• [What to work on] Restate word for word the entries below, starting at the line with "This screenshot has width=613, height=320." and ending at the line with "Task: Click the piano keyboard dock icon". Keep both end lines and omit the pictures.

• [Extracted material]
=== Section Start ===
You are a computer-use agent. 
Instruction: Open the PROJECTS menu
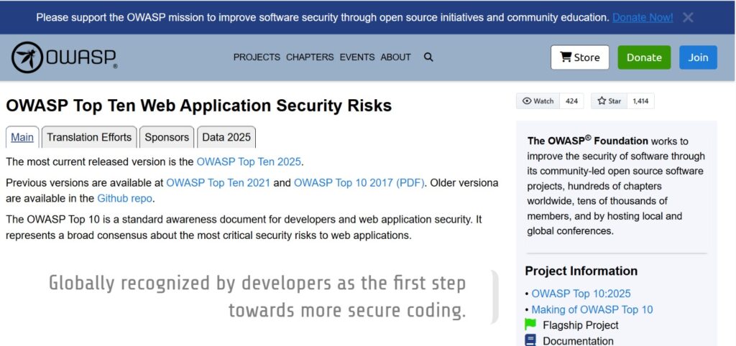[x=257, y=57]
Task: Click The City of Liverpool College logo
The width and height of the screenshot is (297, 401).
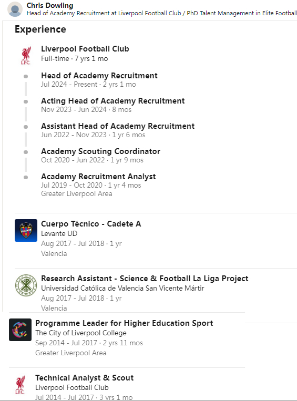Action: tap(20, 330)
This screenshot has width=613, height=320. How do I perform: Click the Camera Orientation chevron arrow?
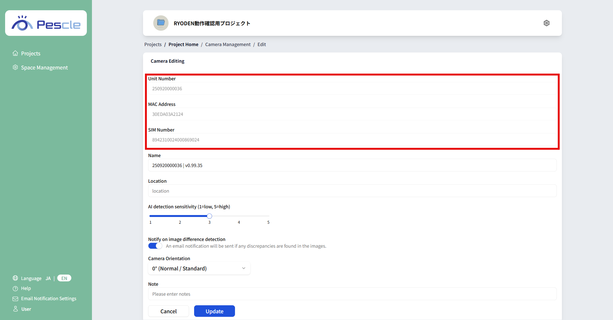tap(244, 268)
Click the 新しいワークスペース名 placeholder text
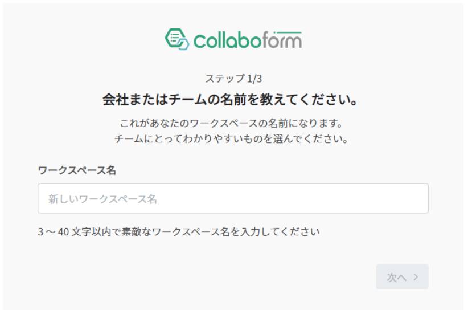468x314 pixels. point(102,199)
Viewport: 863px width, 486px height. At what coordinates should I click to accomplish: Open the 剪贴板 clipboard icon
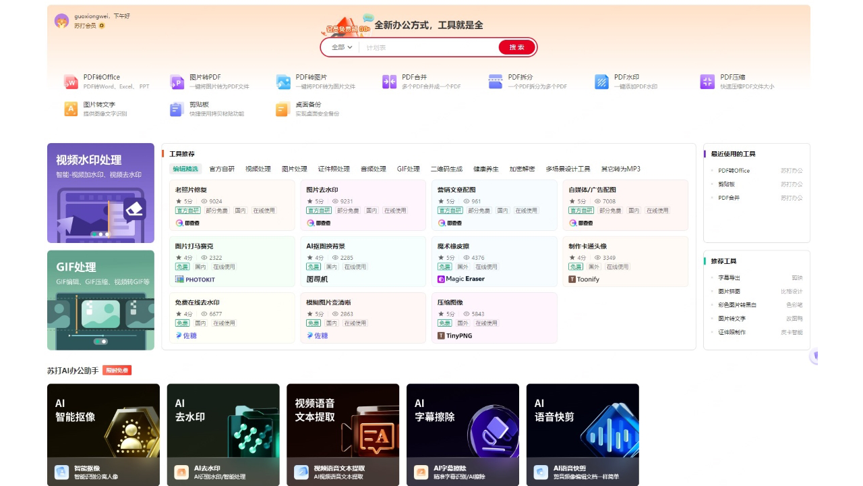pyautogui.click(x=177, y=109)
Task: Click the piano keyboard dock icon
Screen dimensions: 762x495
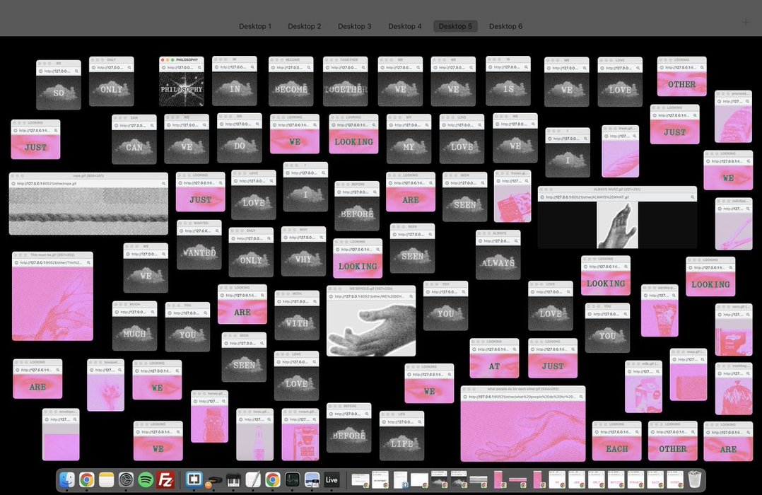Action: pyautogui.click(x=234, y=479)

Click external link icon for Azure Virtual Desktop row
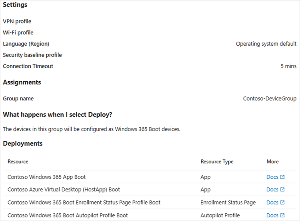tap(282, 190)
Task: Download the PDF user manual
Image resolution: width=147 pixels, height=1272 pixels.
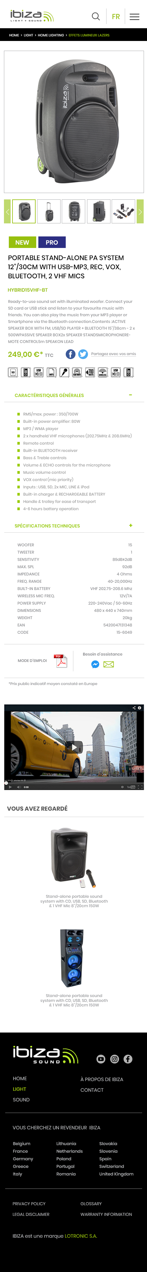Action: [x=61, y=661]
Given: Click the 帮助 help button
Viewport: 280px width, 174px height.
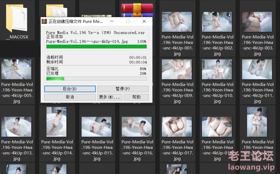Looking at the screenshot, I should [136, 97].
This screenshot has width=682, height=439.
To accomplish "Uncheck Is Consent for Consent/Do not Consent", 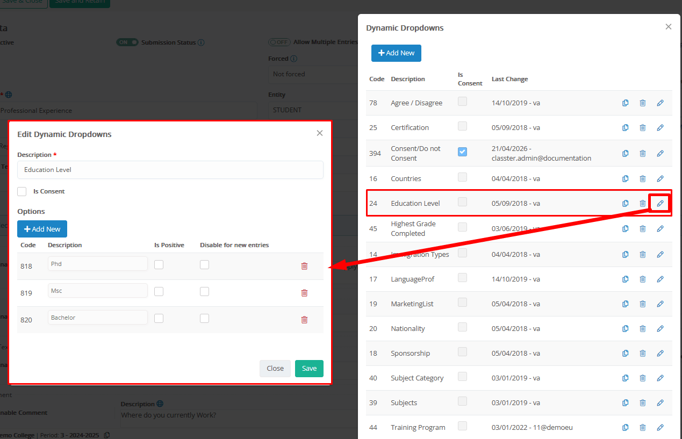I will [462, 152].
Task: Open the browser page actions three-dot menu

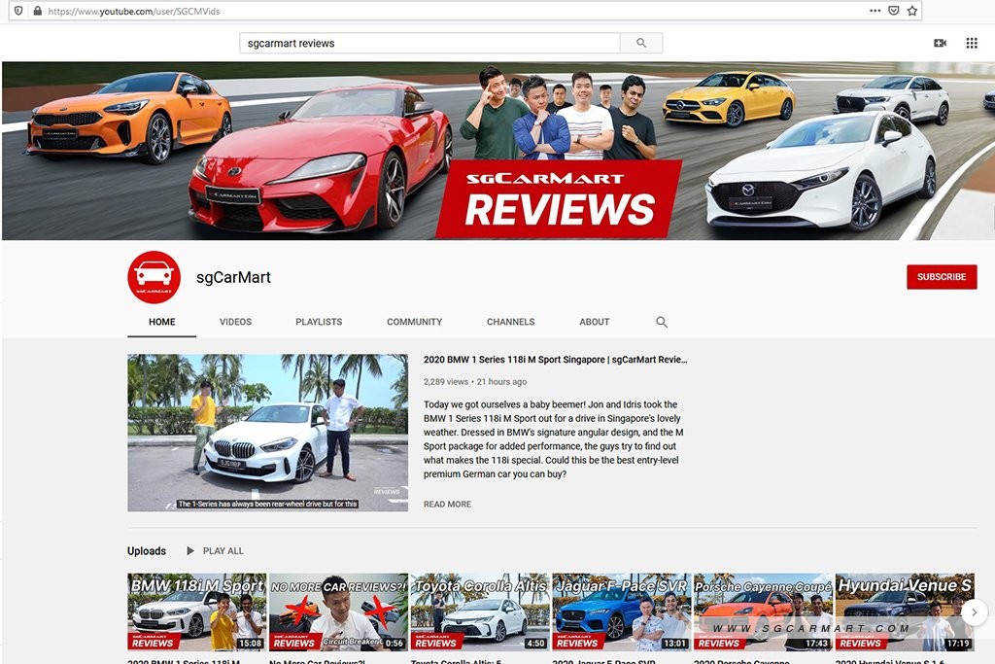Action: click(875, 11)
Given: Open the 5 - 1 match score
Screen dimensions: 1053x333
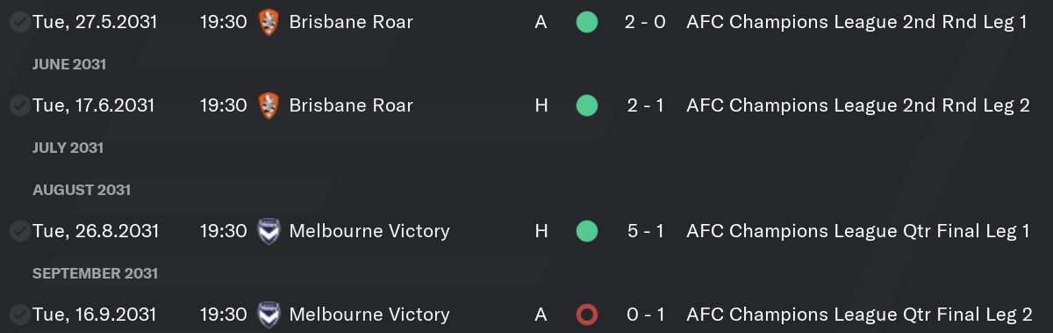Looking at the screenshot, I should click(645, 231).
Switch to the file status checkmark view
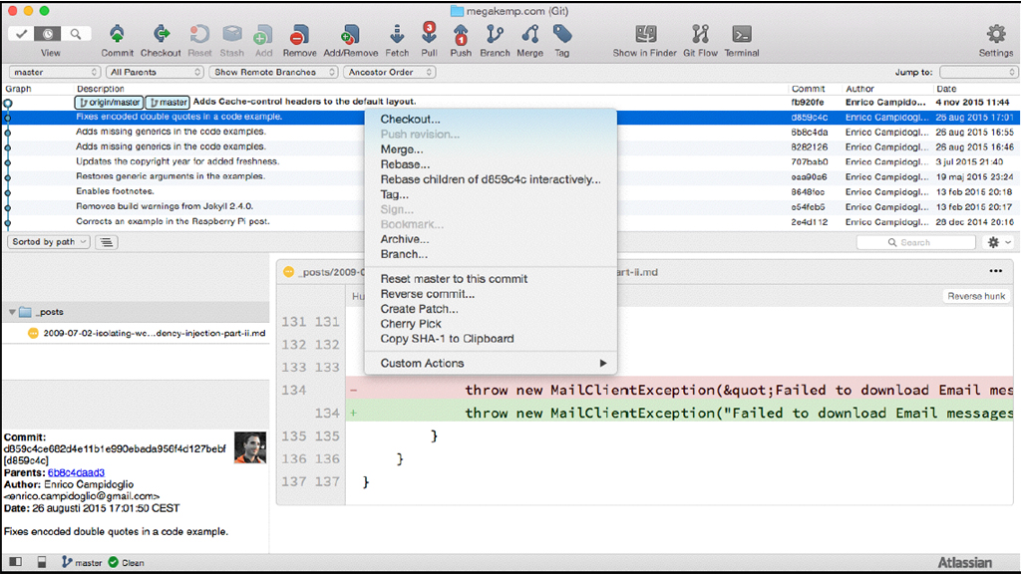Image resolution: width=1021 pixels, height=574 pixels. click(x=21, y=34)
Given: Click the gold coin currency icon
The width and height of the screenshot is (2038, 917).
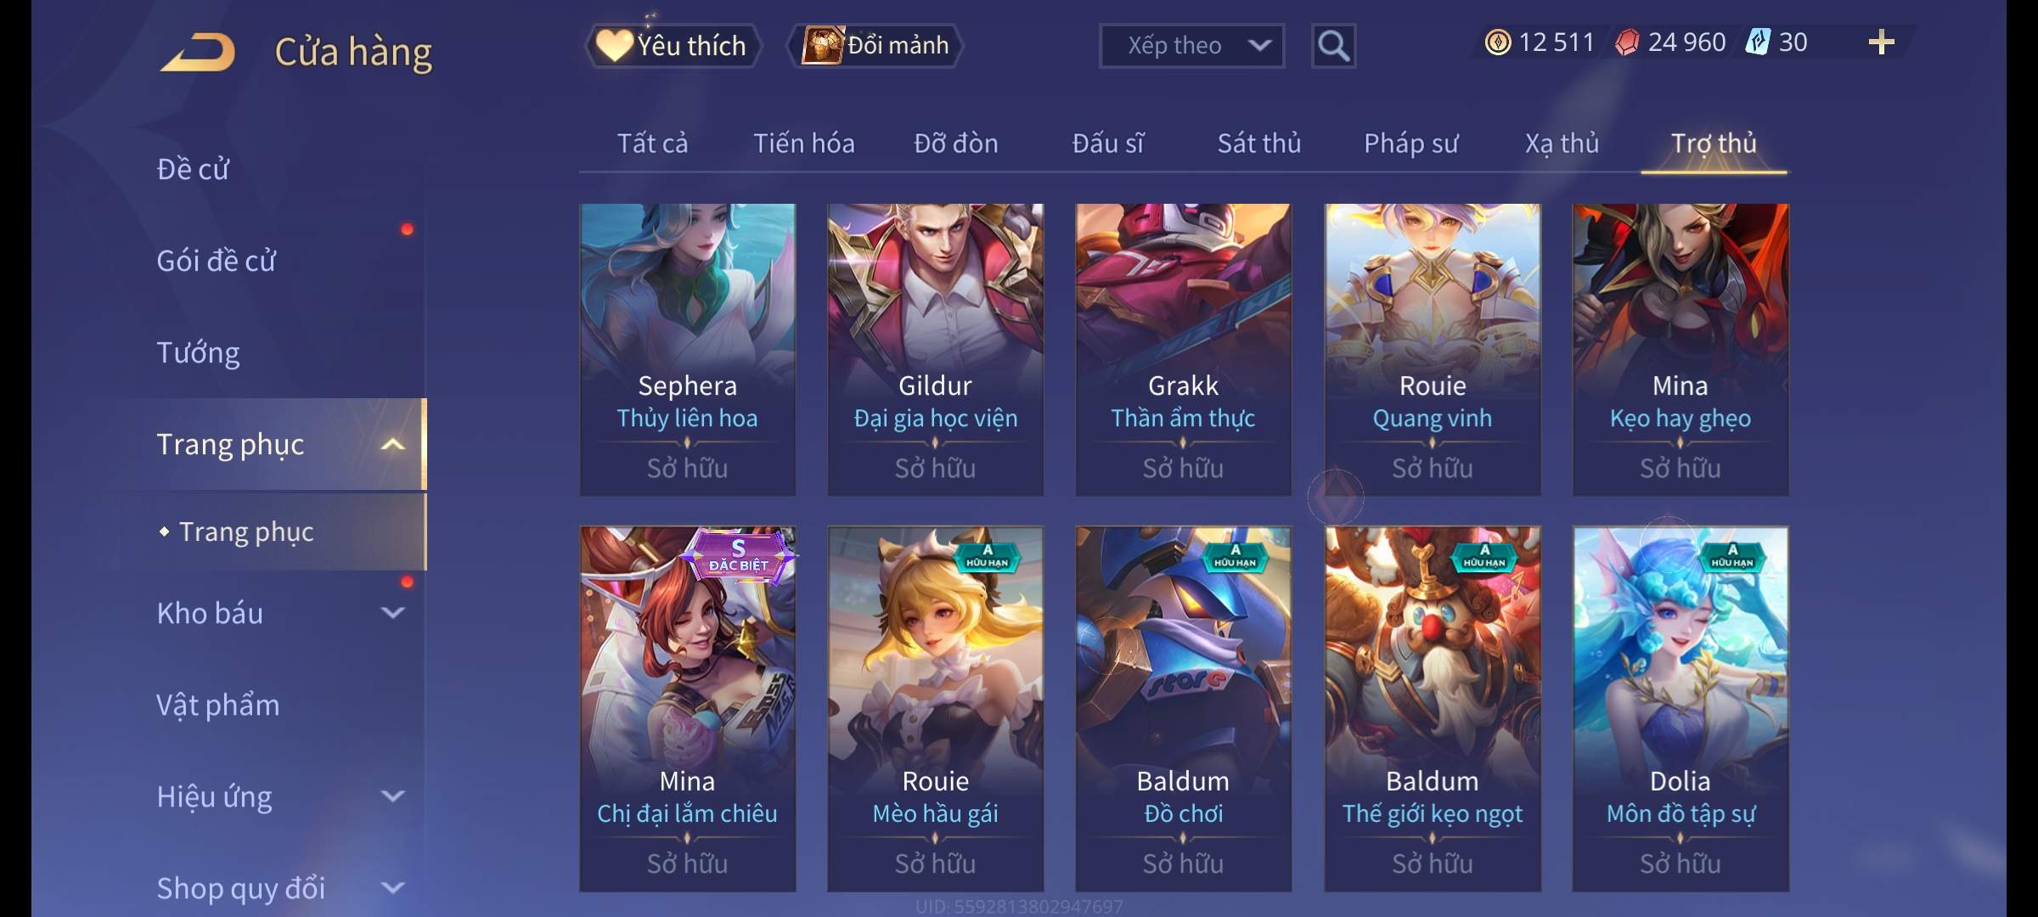Looking at the screenshot, I should pos(1498,42).
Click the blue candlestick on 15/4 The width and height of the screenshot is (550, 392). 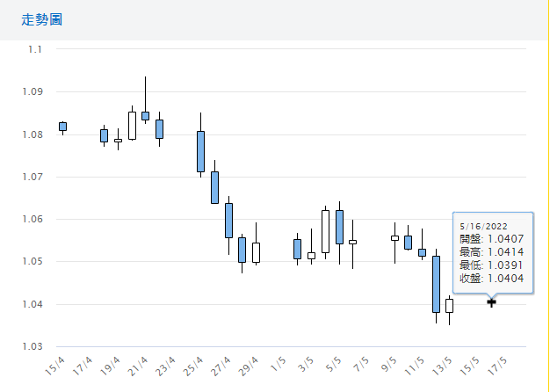point(62,127)
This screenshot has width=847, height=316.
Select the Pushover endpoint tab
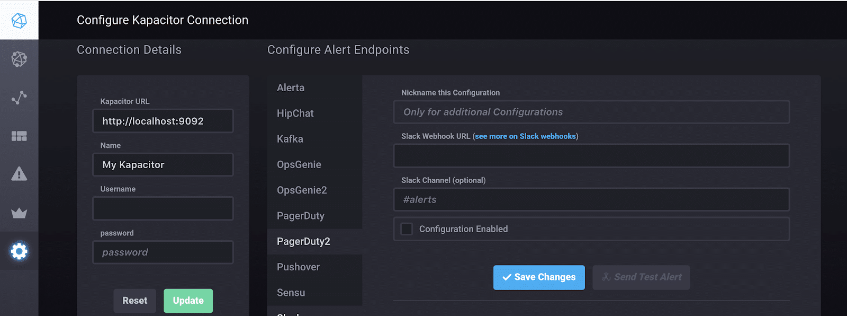tap(298, 267)
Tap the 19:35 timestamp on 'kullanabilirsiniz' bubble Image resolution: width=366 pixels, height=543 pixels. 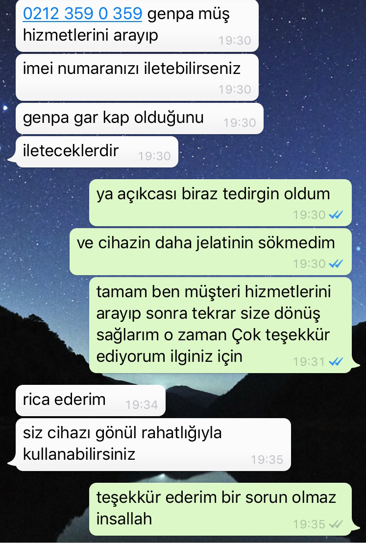point(267,460)
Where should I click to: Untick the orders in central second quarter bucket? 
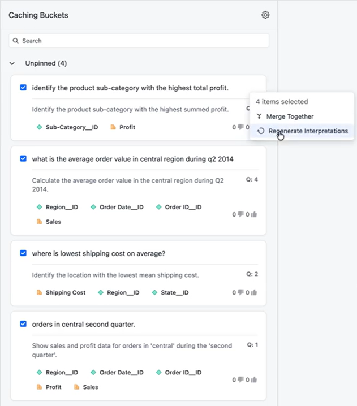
=== Section End ===
• [Exercise solution]
This screenshot has width=613, height=320. How do I perform: Click the Camera Orientation chevron arrow?
tap(244, 268)
Click the 新しいワークスペース名 placeholder text
468x314 pixels. point(102,199)
Viewport: 863px width, 486px height. At what coordinates should I click to accomplish: Open the 剪贴板 clipboard icon
pyautogui.click(x=177, y=109)
Task: Click the piano keyboard dock icon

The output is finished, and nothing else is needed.